Render every line of the listing below as a Markdown table with the columns Row and Line, numbering the rows and leaving out blank lines.

§ §

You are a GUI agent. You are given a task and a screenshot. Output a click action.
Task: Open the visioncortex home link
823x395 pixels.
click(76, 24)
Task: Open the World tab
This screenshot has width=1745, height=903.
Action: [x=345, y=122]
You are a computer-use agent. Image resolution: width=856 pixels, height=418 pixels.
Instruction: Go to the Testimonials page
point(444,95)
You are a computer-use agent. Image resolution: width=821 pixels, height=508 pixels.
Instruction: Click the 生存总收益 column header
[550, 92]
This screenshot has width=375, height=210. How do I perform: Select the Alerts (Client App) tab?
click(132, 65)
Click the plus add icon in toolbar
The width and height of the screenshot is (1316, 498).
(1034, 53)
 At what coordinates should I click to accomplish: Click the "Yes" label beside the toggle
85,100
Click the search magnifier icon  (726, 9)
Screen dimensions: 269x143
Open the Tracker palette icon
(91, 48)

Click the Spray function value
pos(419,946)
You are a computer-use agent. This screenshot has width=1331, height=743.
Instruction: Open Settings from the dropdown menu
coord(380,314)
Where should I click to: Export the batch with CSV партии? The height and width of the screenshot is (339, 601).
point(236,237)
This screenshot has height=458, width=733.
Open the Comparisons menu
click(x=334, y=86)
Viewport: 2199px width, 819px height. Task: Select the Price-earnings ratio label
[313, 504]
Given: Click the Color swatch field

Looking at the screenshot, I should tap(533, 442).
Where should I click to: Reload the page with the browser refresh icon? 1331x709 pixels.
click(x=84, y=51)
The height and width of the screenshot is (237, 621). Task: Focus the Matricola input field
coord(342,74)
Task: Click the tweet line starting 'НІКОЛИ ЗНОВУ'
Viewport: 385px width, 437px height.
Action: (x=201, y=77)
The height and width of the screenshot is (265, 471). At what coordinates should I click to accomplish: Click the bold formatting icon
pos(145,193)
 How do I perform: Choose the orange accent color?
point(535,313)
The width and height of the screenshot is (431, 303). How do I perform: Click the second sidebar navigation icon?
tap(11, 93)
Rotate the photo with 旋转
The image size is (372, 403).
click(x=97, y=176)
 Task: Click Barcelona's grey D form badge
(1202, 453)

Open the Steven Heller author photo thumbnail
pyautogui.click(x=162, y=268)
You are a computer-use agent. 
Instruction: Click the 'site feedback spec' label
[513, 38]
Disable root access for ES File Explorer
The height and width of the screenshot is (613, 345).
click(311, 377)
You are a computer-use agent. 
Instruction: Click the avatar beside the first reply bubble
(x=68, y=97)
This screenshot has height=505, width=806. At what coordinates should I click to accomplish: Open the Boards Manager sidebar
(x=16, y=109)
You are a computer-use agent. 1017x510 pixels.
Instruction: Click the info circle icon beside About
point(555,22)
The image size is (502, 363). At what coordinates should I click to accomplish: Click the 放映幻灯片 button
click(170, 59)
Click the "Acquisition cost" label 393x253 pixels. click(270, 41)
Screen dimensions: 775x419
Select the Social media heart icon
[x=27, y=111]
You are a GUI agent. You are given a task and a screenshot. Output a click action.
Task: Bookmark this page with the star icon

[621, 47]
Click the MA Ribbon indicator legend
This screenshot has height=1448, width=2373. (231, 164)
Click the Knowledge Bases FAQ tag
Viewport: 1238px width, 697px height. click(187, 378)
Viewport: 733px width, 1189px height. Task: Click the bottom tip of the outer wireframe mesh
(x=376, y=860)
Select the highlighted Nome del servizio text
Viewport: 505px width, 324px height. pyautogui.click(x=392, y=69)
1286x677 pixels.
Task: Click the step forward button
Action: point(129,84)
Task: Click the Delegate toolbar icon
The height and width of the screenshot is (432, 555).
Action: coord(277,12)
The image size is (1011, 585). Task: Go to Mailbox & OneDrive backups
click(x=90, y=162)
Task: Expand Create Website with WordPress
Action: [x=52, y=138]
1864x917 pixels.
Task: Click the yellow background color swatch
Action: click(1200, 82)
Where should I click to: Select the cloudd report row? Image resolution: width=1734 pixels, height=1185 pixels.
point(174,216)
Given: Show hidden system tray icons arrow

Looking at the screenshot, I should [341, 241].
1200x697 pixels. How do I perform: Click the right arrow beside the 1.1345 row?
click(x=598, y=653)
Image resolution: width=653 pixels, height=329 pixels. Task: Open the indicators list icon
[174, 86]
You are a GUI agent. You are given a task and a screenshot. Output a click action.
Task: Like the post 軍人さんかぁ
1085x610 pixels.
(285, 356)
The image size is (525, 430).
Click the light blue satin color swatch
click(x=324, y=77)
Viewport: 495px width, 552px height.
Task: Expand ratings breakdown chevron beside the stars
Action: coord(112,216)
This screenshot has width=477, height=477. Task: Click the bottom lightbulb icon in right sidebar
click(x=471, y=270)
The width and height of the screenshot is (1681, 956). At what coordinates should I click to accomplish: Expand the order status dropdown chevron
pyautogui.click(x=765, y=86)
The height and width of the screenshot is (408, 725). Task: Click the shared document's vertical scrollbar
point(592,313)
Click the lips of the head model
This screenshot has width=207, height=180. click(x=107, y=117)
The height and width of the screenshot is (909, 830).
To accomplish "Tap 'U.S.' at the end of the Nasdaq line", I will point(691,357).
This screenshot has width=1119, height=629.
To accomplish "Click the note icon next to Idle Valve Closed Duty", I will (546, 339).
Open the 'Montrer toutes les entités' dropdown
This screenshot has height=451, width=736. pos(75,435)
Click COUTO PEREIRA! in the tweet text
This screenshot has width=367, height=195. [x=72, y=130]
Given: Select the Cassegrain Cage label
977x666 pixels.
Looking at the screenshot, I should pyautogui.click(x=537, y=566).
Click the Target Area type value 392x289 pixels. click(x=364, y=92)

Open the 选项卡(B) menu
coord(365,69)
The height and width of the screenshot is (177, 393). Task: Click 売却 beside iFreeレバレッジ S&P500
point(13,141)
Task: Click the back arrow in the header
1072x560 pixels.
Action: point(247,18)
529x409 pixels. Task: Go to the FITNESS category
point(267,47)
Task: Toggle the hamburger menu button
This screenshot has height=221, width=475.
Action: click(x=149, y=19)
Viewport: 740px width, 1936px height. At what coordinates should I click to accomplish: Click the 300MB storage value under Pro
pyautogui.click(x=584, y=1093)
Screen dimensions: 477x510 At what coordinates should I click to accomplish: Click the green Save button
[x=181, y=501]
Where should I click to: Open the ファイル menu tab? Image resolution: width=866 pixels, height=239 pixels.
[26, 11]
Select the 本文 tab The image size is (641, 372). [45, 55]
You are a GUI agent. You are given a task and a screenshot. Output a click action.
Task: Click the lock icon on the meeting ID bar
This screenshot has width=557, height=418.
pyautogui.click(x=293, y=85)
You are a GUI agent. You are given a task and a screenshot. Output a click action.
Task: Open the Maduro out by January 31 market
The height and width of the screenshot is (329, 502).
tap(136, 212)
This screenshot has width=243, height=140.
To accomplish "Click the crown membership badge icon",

§ §

Solution for this problem:
| Row | Line |
|---|---|
| 1 | You are a GUI agent. You are given a task and a screenshot. Output a click action. |
| 2 | Task: Open the visioncortex home link |
| 3 | 823x395 pixels. |
| 4 | click(76, 24) |
| 5 | Task: Open the World tab |
| 6 | This screenshot has width=1745, height=903. |
| 7 | Action: [x=345, y=122] |
| 8 | You are a computer-use agent. Image resolution: width=856 pixels, height=418 pixels. |
| 9 | Instruction: Go to the Testimonials page |
| 10 | point(444,95) |
| 11 | You are a computer-use agent. Image resolution: width=821 pixels, height=508 pixels. |
| 12 | Instruction: Click the 生存总收益 column header |
| 13 | [550, 92] |
| 14 | This screenshot has width=375, height=210. How do I perform: Select the Alerts (Client App) tab? |
| 15 | click(132, 65) |
| 16 | Click the plus add icon in toolbar |
| 17 | The width and height of the screenshot is (1316, 498). |
| 18 | (1034, 53) |
| 19 |  At what coordinates should I click to accomplish: Click the "Yes" label beside the toggle |
| 20 | 85,100 |
| 21 | Click the search magnifier icon  (726, 9) |
| 22 | Screen dimensions: 269x143 |
| 23 | Open the Tracker palette icon |
| 24 | (91, 48) |
| 25 | Click the Spray function value |
| 26 | pos(419,946) |
| 27 | You are a computer-use agent. This screenshot has width=1331, height=743. |
| 28 | Instruction: Open Settings from the dropdown menu |
| 29 | coord(380,314) |
| 30 | Where should I click to: Export the batch with CSV партии? The height and width of the screenshot is (339, 601). |
| 31 | point(236,237) |
| 32 | This screenshot has height=458, width=733. |
| 33 | Open the Comparisons menu |
| 34 | click(x=334, y=86) |
| 35 | Viewport: 2199px width, 819px height. Task: Select the Price-earnings ratio label |
| 36 | [313, 504] |
| 37 | Given: Click the Color swatch field |
| 38 | Looking at the screenshot, I should tap(533, 442). |
| 39 | Where should I click to: Reload the page with the browser refresh icon? 1331x709 pixels. |
| 40 | click(x=84, y=51) |
| 41 | The height and width of the screenshot is (237, 621). Task: Focus the Matricola input field |
| 42 | coord(342,74) |
| 43 | Task: Click the tweet line starting 'НІКОЛИ ЗНОВУ' |
| 44 | Viewport: 385px width, 437px height. |
| 45 | Action: (x=201, y=77) |
| 46 | The height and width of the screenshot is (265, 471). At what coordinates should I click to accomplish: Click the bold formatting icon |
| 47 | pos(145,193) |
| 48 |  How do I perform: Choose the orange accent color? |
| 49 | point(535,313) |
| 50 | The width and height of the screenshot is (431, 303). How do I perform: Click the second sidebar navigation icon? |
| 51 | tap(11, 93) |
| 52 | Rotate the photo with 旋转 |
| 53 | The image size is (372, 403). |
| 54 | click(x=97, y=176) |
| 55 |  Task: Click Barcelona's grey D form badge |
| 56 | (1202, 453) |
| 57 | Open the Steven Heller author photo thumbnail |
| 58 | pyautogui.click(x=162, y=268) |
| 59 | You are a computer-use agent.  |
| 60 | Instruction: Click the 'site feedback spec' label |
| 61 | [513, 38] |
| 62 | Disable root access for ES File Explorer |
| 63 | The height and width of the screenshot is (613, 345). |
| 64 | click(311, 377) |
| 65 | You are a computer-use agent.  |
| 66 | Instruction: Click the avatar beside the first reply bubble |
| 67 | (x=68, y=97) |
| 68 | This screenshot has height=505, width=806. At what coordinates should I click to accomplish: Open the Boards Manager sidebar |
| 69 | (x=16, y=109) |
| 70 | You are a computer-use agent. 1017x510 pixels. |
| 71 | Instruction: Click the info circle icon beside About |
| 72 | point(555,22) |
| 73 | The image size is (502, 363). At what coordinates should I click to accomplish: Click the 放映幻灯片 button |
| 74 | click(170, 59) |
| 75 | Click the "Acquisition cost" label 393x253 pixels. click(270, 41) |
| 76 | Screen dimensions: 775x419 |
| 77 | Select the Social media heart icon |
| 78 | [x=27, y=111] |
| 79 | You are a GUI agent. You are given a task and a screenshot. Output a click action. |
| 80 | Task: Bookmark this page with the star icon |
| 81 | [621, 47] |
| 82 | Click the MA Ribbon indicator legend |
| 83 | This screenshot has height=1448, width=2373. (231, 164) |
| 84 | Click the Knowledge Bases FAQ tag |
| 85 | Viewport: 1238px width, 697px height. click(187, 378) |
| 86 | Viewport: 733px width, 1189px height. Task: Click the bottom tip of the outer wireframe mesh |
| 87 | (x=376, y=860) |
| 88 | Select the highlighted Nome del servizio text |
| 89 | Viewport: 505px width, 324px height. pyautogui.click(x=392, y=69) |
| 90 | 1286x677 pixels. |
| 91 | Task: Click the step forward button |
| 92 | Action: point(129,84) |
| 93 | Task: Click the Delegate toolbar icon |
| 94 | The height and width of the screenshot is (432, 555). |
| 95 | Action: coord(277,12) |
| 96 | The image size is (1011, 585). Task: Go to Mailbox & OneDrive backups |
| 97 | click(x=90, y=162) |
| 98 | Task: Expand Create Website with WordPress |
| 99 | Action: [x=52, y=138] |
| 100 | 1864x917 pixels. |
| 101 | Task: Click the yellow background color swatch |
| 102 | Action: click(1200, 82) |
| 103 | Where should I click to: Select the cloudd report row? Image resolution: width=1734 pixels, height=1185 pixels. |
| 104 | point(174,216) |
| 105 | Given: Show hidden system tray icons arrow |
| 106 | Looking at the screenshot, I should [341, 241]. |
| 107 | 1200x697 pixels. How do I perform: Click the right arrow beside the 1.1345 row? |
| 108 | click(x=598, y=653) |
| 109 | Image resolution: width=653 pixels, height=329 pixels. Task: Open the indicators list icon |
| 110 | [174, 86] |
| 111 | You are a GUI agent. You are given a task and a screenshot. Output a click action. |
| 112 | Task: Like the post 軍人さんかぁ |
| 113 | 1085x610 pixels. |
| 114 | (285, 356) |
| 115 | The image size is (525, 430). |
| 116 | Click the light blue satin color swatch |
| 117 | click(x=324, y=77) |
| 118 | Viewport: 495px width, 552px height. |
| 119 | Task: Expand ratings breakdown chevron beside the stars |
| 120 | Action: coord(112,216) |
| 121 | This screenshot has width=477, height=477. Task: Click the bottom lightbulb icon in right sidebar |
| 122 | click(x=471, y=270) |
| 123 | The width and height of the screenshot is (1681, 956). At what coordinates should I click to accomplish: Expand the order status dropdown chevron |
| 124 | pyautogui.click(x=765, y=86) |
| 125 | The height and width of the screenshot is (408, 725). Task: Click the shared document's vertical scrollbar |
| 126 | point(592,313) |
| 127 | Click the lips of the head model |
| 128 | This screenshot has width=207, height=180. click(x=107, y=117) |
| 129 | The height and width of the screenshot is (909, 830). |
| 130 | To accomplish "Tap 'U.S.' at the end of the Nasdaq line", I will point(691,357). |
| 131 | This screenshot has width=1119, height=629. |
| 132 | To accomplish "Click the note icon next to Idle Valve Closed Duty", I will (546, 339). |
| 133 | Open the 'Montrer toutes les entités' dropdown |
| 134 | This screenshot has height=451, width=736. pos(75,435) |
| 135 | Click COUTO PEREIRA! in the tweet text |
| 136 | This screenshot has width=367, height=195. [x=72, y=130] |
| 137 | Given: Select the Cassegrain Cage label |
| 138 | 977x666 pixels. |
| 139 | Looking at the screenshot, I should pyautogui.click(x=537, y=566). |
| 140 | Click the Target Area type value 392x289 pixels. click(x=364, y=92) |
| 141 | Open the 选项卡(B) menu |
| 142 | coord(365,69) |
| 143 | The height and width of the screenshot is (177, 393). Task: Click 売却 beside iFreeレバレッジ S&P500 |
| 144 | point(13,141) |
| 145 | Task: Click the back arrow in the header |
| 146 | 1072x560 pixels. |
| 147 | Action: point(247,18) |
| 148 | 529x409 pixels. Task: Go to the FITNESS category |
| 149 | point(267,47) |
| 150 | Task: Toggle the hamburger menu button |
| 151 | This screenshot has height=221, width=475. |
| 152 | Action: click(x=149, y=19) |
| 153 | Viewport: 740px width, 1936px height. At what coordinates should I click to accomplish: Click the 300MB storage value under Pro |
| 154 | pyautogui.click(x=584, y=1093) |
| 155 | Screen dimensions: 477x510 At what coordinates should I click to accomplish: Click the green Save button |
| 156 | [x=181, y=501] |
| 157 | Where should I click to: Open the ファイル menu tab? Image resolution: width=866 pixels, height=239 pixels. |
| 158 | [26, 11] |
| 159 | Select the 本文 tab The image size is (641, 372). [45, 55] |
| 160 | You are a GUI agent. You are given a task and a screenshot. Output a click action. |
| 161 | Task: Click the lock icon on the meeting ID bar |
| 162 | This screenshot has width=557, height=418. |
| 163 | pyautogui.click(x=293, y=85) |
| 164 | You are a GUI agent. You are given a task and a screenshot. Output a click action. |
| 165 | Task: Open the Maduro out by January 31 market |
| 166 | The height and width of the screenshot is (329, 502). |
| 167 | tap(136, 212) |
| 168 | This screenshot has width=243, height=140. |
| 169 | To accomplish "Click the crown membership badge icon", |